Both H2020 projects (2018 feasibility and 2020 full development) are explicitly built around using nitrogen-fixing cyanobacteria as the production organism.
GO GREEN FOODTECH LTD
Israeli agri-biotech SME producing organic hydroponic fertilizer via cyanobacterial nitrogen fixation, validated by two EU EIC awards.
Their core work
Go Green Foodtech is an Israeli agri-biotech SME developing a biological nitrogen fixation system that uses cyanobacteria to produce organic fertilizer — replacing synthetic, fossil-fuel-derived inputs with a living, self-renewing process. Their core application is hydroponics: supplying nitrogen-rich organic nutrients to soilless growing systems. The broader implication of their work extends into green ammonia production, positioning their cyanobacterial platform at the intersection of sustainable agriculture and clean chemistry. They progressed from proof-of-concept to full-scale development within the EU SME Instrument, suggesting the technology advanced beyond early-stage research into buildable, commercializable systems during their H2020 participation.
What they specialise in
The stated output of both projects is an organic hydroponic fertilizer derived from biological nitrogen fixation.
The Phase 2 project explicitly targets hydroponics as the delivery context for the cyanobacterial fertilizer system.
Green ammonia appears as a keyword in the Phase 2 project, indicating the platform's relevance to biological alternatives to the Haber-Bosch process.
How they've shifted over time
Their H2020 trajectory is a clean Phase 1 → Phase 2 SME Instrument progression: a 2018 feasibility study (€50k) validating the concept, followed by a 2020 full development project (€2.45M) to build the production system. The early project carried no recorded keywords, reflecting its exploratory nature, while the recent project defined the full technical vocabulary — cyanobacteria, biological nitrogen fixation, organic fertilizer, hydroponics, green ammonia. There is no real pivot in direction; instead the focus sharpened and deepened, moving from "is this possible?" to "how do we build and scale it?"

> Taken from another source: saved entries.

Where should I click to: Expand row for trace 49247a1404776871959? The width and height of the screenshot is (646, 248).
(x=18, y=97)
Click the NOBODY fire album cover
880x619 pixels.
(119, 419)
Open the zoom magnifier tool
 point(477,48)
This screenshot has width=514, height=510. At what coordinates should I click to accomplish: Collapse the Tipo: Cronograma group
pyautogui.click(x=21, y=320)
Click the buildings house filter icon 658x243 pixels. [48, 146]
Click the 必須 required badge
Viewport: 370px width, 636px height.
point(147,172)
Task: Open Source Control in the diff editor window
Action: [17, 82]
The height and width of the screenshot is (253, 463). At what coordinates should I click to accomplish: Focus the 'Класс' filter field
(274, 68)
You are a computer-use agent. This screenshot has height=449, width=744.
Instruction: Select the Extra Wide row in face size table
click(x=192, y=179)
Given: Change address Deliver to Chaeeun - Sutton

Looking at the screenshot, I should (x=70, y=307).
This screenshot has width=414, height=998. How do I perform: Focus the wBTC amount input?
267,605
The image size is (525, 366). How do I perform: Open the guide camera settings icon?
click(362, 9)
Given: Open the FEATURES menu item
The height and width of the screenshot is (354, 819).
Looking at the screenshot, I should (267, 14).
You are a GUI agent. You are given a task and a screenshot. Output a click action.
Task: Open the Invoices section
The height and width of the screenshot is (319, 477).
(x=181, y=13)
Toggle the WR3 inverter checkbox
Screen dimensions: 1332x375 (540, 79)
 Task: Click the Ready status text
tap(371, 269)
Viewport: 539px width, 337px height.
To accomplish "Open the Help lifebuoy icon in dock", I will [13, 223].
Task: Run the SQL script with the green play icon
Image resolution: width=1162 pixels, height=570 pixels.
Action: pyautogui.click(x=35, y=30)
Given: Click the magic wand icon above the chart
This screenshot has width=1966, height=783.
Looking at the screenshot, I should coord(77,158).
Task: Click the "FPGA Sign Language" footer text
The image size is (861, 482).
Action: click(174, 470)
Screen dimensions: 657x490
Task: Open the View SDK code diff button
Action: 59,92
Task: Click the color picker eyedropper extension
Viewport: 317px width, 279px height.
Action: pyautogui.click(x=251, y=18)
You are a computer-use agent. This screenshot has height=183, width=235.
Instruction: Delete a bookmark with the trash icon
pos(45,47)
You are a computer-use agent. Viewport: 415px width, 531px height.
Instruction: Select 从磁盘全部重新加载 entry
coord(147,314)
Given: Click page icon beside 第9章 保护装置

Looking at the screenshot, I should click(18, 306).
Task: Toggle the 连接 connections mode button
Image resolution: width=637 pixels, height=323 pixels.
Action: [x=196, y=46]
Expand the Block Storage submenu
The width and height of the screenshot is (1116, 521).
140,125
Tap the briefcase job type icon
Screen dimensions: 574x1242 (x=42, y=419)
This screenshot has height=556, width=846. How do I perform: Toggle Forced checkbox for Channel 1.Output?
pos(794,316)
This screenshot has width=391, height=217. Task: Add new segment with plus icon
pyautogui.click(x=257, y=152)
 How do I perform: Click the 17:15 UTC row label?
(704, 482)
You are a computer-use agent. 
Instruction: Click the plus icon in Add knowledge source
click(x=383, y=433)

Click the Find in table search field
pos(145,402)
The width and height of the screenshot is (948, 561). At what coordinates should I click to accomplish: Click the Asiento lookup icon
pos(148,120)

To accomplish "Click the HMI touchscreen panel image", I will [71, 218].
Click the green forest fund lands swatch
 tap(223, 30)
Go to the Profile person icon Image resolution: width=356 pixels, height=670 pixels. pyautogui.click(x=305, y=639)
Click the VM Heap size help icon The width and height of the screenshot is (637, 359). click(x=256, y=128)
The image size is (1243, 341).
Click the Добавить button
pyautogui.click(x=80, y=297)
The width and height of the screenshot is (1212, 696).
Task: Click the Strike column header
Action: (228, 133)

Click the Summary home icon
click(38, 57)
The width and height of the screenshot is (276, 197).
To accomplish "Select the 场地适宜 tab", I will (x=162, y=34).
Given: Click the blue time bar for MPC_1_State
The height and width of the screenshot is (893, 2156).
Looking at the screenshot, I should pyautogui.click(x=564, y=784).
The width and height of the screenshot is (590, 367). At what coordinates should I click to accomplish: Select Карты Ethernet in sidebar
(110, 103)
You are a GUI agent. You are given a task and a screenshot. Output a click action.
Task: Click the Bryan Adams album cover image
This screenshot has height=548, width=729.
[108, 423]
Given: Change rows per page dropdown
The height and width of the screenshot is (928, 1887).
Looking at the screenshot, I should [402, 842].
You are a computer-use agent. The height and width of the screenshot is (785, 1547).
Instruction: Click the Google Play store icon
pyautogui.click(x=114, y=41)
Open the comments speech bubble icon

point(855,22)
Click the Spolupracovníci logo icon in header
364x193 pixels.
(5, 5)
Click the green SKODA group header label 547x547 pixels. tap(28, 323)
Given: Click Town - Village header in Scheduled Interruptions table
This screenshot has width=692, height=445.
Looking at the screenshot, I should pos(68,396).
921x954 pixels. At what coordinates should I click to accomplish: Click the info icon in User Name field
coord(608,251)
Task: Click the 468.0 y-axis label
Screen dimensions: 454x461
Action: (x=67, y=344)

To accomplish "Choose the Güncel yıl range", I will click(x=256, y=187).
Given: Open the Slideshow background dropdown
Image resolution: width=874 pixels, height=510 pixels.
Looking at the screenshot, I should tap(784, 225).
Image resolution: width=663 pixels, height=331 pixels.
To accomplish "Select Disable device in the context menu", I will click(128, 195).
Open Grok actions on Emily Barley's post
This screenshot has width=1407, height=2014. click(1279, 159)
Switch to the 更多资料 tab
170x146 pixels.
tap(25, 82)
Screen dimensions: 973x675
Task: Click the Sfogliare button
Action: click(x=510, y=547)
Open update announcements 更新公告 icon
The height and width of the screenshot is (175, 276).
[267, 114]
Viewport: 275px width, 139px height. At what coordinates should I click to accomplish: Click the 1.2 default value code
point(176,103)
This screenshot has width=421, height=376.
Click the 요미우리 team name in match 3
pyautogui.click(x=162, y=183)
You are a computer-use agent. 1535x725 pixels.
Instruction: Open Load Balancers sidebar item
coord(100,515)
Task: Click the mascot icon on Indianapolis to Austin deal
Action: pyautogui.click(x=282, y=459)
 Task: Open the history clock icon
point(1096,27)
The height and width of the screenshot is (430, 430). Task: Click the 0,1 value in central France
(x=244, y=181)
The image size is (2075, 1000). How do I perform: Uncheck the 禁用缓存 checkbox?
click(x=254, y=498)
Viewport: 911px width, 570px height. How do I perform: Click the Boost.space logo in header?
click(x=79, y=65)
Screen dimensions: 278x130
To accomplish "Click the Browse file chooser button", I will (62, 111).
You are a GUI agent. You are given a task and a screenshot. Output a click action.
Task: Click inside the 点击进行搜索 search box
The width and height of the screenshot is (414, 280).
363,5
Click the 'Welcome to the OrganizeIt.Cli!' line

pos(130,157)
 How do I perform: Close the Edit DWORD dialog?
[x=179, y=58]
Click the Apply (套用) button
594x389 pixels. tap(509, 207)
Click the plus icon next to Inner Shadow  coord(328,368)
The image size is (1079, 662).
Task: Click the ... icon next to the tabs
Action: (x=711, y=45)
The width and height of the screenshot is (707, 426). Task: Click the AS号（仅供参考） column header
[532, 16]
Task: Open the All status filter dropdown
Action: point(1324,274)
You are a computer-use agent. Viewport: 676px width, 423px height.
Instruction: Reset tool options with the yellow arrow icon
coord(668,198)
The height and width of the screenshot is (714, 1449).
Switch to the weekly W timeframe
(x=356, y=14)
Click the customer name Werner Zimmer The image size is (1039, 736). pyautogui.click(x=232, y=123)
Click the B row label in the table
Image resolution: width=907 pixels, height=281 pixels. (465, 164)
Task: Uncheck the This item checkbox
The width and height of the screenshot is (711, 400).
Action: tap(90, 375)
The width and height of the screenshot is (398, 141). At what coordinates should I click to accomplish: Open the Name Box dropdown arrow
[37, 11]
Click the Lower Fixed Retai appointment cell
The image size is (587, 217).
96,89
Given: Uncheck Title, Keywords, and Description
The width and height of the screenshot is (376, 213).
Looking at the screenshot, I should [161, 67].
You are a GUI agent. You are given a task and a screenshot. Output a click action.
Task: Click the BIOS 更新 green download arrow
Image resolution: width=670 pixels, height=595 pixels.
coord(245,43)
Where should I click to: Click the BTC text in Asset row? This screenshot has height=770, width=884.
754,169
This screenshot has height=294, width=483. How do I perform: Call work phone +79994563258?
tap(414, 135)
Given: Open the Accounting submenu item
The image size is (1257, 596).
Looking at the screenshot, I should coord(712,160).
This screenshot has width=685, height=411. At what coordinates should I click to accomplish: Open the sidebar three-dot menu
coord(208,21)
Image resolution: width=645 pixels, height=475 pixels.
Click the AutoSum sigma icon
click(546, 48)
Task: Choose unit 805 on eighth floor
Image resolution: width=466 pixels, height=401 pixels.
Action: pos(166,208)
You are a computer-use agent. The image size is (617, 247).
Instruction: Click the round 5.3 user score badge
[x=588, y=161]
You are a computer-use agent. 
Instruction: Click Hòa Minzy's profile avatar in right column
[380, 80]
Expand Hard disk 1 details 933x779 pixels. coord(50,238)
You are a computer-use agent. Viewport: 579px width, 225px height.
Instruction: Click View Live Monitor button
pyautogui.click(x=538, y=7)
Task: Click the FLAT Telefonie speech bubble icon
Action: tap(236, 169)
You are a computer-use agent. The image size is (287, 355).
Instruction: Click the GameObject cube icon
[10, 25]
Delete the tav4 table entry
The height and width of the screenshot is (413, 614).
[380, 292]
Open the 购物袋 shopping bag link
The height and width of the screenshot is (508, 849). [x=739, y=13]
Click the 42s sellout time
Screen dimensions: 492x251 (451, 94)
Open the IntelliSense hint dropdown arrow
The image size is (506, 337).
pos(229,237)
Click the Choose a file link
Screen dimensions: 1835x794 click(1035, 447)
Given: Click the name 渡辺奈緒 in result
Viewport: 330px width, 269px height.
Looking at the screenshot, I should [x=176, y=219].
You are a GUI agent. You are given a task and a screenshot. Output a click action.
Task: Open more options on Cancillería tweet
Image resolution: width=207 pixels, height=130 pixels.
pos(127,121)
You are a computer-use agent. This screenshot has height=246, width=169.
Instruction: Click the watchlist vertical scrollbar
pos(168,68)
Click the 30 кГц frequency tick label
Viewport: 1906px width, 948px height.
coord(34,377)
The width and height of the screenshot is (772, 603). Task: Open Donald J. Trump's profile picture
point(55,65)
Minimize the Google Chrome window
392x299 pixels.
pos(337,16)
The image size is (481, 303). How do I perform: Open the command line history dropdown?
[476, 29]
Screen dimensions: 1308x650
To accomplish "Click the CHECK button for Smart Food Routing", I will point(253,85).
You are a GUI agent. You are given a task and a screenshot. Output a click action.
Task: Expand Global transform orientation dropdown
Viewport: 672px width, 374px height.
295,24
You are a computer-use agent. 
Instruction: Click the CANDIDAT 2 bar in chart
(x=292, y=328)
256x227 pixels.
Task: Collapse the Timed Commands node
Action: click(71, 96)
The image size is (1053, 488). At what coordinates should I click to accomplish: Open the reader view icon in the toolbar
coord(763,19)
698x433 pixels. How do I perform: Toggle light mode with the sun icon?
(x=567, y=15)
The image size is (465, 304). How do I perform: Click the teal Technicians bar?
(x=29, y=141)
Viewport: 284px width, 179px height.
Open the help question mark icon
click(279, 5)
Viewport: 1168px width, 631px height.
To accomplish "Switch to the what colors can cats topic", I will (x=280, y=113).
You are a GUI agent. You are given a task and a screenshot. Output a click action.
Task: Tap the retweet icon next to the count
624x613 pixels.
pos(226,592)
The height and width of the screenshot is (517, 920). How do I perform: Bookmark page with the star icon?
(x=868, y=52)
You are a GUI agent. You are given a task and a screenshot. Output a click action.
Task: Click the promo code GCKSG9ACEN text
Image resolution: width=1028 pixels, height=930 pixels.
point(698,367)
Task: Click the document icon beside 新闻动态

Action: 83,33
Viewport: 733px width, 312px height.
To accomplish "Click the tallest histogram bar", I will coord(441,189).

They are moving toward a complete, deployable biological nitrogen fixation platform for hydroponics, with green ammonia as a likely next commercialization angle if the core fertilizer product matures.
How they like to work
Go Green Foodtech has operated exclusively as a sole applicant under the H2020 SME Instrument — a funding scheme designed for individual companies, not consortia. They have no recorded consortium partners across their two projects, which is entirely consistent with the SME Instrument model rather than indicative of isolationism. For a potential partner, this means they have not yet built a European collaboration network through H2020, and any joint project would likely be their first formal consortium experience.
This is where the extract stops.